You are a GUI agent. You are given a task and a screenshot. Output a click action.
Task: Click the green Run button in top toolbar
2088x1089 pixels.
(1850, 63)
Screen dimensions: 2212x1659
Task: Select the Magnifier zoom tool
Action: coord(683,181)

● ● ●

So that no detail is lost, give every line of the data again exactly.

You are a GUI agent. You are given a task and a screenshot. Output a click action.
Task: Click the green Run button in top toolbar
2088x1089 pixels.
(1850, 63)
Screen dimensions: 2212x1659
Task: Select the Magnifier zoom tool
Action: coord(683,181)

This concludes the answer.